Her misery was compounded by a full confession from Tom. In an effort to reassure her that his continual affairs were no more than diversions, he decided one evening to make a clean breast of them. Cimmie was shattered by his revelations. “But they are all my best friends!” she wailed. She was so upset that she stayed at home instead of accompanying him to a dinner party; here Tom met his friend Bob Boothby, whom he asked to go and comfort Cim.

“What have you done to her now, Tom?” said Boothby, who loved Cimmie and had watched Tom's affair with Diana unfold in Venice.

“I have told her all the women I have slept with,” replied Tom.


All
, Tom?” asked Boothby incredulously.

“Yes, all,” replied Tom. “Except, of course, for her sister and stepmother”—a reference to his early flings with Grace and Irene.

Ill and miserable, Cimmie went with her two elder children to a spa called Contrexeville in eastern France to try and regain her health and, if possible, her joie de vivre.

While she was away the promised meeting between Tom and Israel Sieff finally took place—an encounter that both found promising.

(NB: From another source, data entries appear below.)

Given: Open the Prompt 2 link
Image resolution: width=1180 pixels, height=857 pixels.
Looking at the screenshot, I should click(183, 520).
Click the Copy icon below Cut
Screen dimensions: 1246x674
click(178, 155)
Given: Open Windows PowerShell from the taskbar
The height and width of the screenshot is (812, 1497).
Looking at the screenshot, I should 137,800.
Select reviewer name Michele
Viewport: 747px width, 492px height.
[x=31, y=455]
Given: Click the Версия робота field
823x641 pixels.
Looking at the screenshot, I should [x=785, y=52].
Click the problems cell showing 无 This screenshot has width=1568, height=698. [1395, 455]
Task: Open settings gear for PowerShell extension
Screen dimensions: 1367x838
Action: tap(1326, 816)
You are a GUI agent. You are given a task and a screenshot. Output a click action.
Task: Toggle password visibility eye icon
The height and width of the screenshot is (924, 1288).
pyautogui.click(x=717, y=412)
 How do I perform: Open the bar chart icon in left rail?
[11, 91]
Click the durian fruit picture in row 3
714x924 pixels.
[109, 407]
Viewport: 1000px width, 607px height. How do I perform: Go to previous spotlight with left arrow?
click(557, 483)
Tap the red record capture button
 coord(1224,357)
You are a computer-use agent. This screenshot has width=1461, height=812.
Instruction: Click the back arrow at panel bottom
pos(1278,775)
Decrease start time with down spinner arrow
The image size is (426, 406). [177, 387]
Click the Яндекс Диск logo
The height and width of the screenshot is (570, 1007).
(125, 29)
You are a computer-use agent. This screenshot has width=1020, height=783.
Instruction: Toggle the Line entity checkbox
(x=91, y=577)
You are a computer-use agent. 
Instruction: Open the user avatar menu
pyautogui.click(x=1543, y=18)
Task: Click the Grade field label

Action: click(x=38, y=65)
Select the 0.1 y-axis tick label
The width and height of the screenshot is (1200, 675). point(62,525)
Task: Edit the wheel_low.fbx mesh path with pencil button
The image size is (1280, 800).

Three weeks later, on October 1, Tom's book
The Greater Britain
was published. The first edition of five thousand sold out immediately. Simultaneously, Tom launched the British Union of Fascists, with a flag-unfurling ceremony in the old New Party offices in Great George Street, Westminster. Cimmie made designs for a fascist flag, and both the Mosleys discussed how to turn John Philip Sousa's “Stars and Stripes Forever” into a fascist anthem, with words by their friend Osbert Sitwell.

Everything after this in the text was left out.